Representantes de 14 organizações sociais participaram, nesta quarta-feira (17), do I Encontro dos Pontos de Cuidado, promovido pelo Governo do Estado, por meio da Secretaria de Assistência e Desenvolvimento Social (Seades). A reunião, realizada no Instituto Anísio Teixeira (IAT), em Salvador, fortalece a parceria com instituições que atuam em 20 municípios, 12 territórios de identidade, com investimento superior a R$ 6 milhões.
De acordo com a secretária de Assistência e Desenvolvimento Social, Fabya Reis, a ação integra uma política prioritária do Governo do Estado, voltada para populações em situação de rua, juventude, comunidades da agricultura familiar, povos originários e outros grupos vulneráveis. “Esse momento consolida o alinhamento e a troca de experiências entre as organizações”, destacou a titular da Seades.
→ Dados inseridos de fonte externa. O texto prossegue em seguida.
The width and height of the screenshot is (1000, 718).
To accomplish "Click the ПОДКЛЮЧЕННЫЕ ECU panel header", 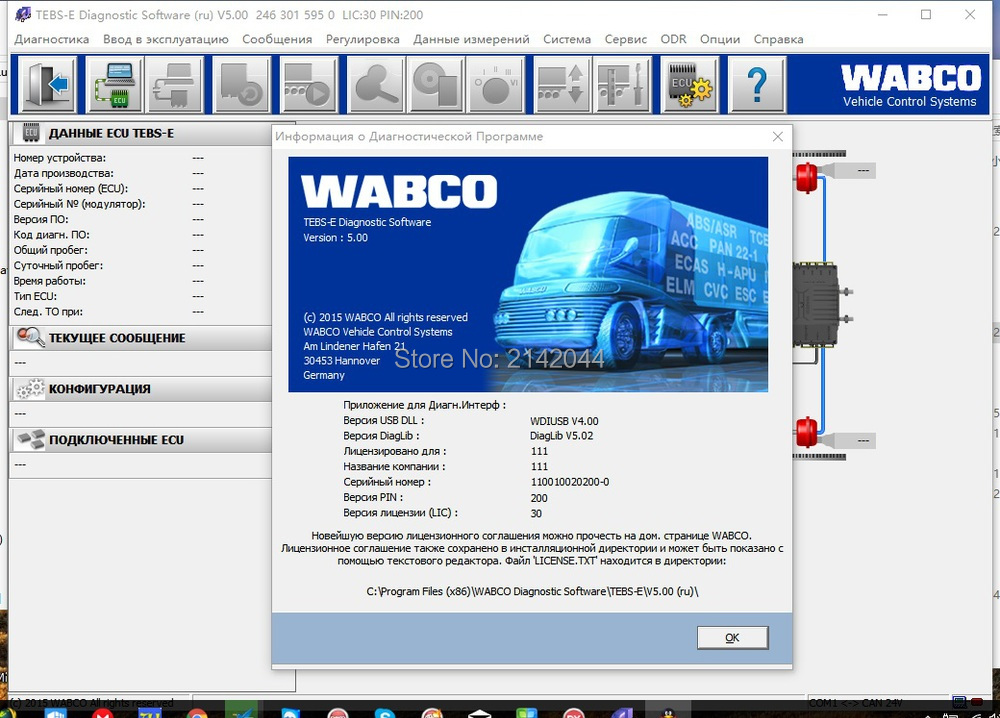I will click(116, 440).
O projeto atua na promoção do cuidado em liberdade e inclusão social com estratégias de redução de riscos e danos relacionados ao uso abusivo de álcool e outras drogas, contemplando também pessoas negras e periféricas, população LGBTQIAPN+, mulheres em situação de violência, comunidades tradicionais e pessoas em conflito com a lei.
Entre as instituições selecionadas, está o Instituto Baiano Osmar Azevedo (Iboa), que atende mais de 100 famílias em Porto Seguro, Eunápolis e Santa Cruz Cabrália, oferece acompanhamento psicossocial, jurídico e terapêutico, além de projetos de autosustentação.
“Temos uma equipe completa com psicólogo, assistente social, educador, jurídico, terapeuta. Acompanhamos cada caso, fazemos o levantamento das demandas e encaminhamos para os cuidados, inserindo-os, muitas vezes, em um processo de produção de plantio, cultivo, colheita, envolvendo-os nessa coletividade”, explicou o coordenador e terapeuta holístico do Iboa, Ednaldo Corrêa.
A Rede Nacional de Feministas Antiproibicionistas (RENFA) atua há 11 anos no apoio a mulheres impactadas pela guerra às drogas e está implantando um Centro de Convivência no Centro Histórico de Salvador. “O centro visa oferecer um espaço seguro, com foco em questões de gênero, raça, incluindo um espaço lúdico para as crianças”, explicou Luana Malheiro, coordenadora da RENFA.
Já o Terreiro de Lembá, em Camaçari, reforça a dimensão cultural e comunitária do cuidado, em parceria com a Seades. O êxito obtido no primeiro projeto do Ponto de Cuidado Nzilamujaka ampliou as perspectivas. “Um Terreiro de Candomblé já é um ponto de cuidado, que cotidianamente promove assistência e desenvolvimento social. Agora temos o apoio do Estado, promovendo essa política a partir de uma discussão de cuidado e redução de danos”, reforçou o Táta Ricardo Tavares.